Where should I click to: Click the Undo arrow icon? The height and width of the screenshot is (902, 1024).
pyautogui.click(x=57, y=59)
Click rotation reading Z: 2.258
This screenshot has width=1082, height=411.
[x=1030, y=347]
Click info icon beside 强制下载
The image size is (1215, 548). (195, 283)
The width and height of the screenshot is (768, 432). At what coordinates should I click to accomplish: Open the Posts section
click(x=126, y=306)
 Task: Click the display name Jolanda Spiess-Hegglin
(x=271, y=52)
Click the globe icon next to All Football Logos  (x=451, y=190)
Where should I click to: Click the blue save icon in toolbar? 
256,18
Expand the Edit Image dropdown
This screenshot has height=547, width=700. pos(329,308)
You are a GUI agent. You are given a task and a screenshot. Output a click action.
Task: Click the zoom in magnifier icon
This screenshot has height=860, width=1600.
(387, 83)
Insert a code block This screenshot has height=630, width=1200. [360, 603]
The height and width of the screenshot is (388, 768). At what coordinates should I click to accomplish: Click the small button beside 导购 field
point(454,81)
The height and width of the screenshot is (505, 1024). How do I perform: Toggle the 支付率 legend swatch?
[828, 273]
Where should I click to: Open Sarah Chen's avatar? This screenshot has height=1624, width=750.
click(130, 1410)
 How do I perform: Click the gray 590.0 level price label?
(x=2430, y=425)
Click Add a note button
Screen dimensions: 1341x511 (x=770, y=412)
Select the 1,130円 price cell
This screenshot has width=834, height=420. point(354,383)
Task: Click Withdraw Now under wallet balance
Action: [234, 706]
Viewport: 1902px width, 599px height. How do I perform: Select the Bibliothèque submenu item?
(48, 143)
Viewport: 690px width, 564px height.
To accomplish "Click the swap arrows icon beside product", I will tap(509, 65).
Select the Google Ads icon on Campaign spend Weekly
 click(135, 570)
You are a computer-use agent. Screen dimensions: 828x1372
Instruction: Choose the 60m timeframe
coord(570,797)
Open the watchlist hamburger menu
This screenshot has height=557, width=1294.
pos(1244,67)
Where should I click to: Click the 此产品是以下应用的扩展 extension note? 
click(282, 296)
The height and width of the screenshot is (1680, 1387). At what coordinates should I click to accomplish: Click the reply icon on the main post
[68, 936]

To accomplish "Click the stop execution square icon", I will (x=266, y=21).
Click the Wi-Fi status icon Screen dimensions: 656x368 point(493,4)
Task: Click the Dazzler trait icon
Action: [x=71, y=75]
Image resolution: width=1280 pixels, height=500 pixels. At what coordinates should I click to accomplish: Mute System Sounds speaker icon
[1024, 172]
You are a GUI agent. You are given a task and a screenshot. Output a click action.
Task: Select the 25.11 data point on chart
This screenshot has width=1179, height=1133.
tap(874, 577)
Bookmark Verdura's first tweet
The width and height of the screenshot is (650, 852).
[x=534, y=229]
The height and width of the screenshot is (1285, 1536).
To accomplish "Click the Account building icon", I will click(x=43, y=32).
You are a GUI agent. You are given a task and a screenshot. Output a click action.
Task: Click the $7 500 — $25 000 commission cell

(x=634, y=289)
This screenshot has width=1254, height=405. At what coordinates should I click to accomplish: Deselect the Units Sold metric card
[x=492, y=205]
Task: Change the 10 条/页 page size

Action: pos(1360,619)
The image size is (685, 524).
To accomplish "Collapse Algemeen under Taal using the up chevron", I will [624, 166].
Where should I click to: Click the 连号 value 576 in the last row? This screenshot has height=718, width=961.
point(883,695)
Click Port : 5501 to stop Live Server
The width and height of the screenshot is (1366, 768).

## Exercise directions
Report every line above that has the string "will" in it.

## Answer for the task
To accomplish "Click the swap arrows icon beside product", I will tap(509, 65).
To accomplish "Click the stop execution square icon", I will (x=266, y=21).
To accomplish "Click the Account building icon", I will click(x=43, y=32).
To accomplish "Collapse Algemeen under Taal using the up chevron", I will [624, 166].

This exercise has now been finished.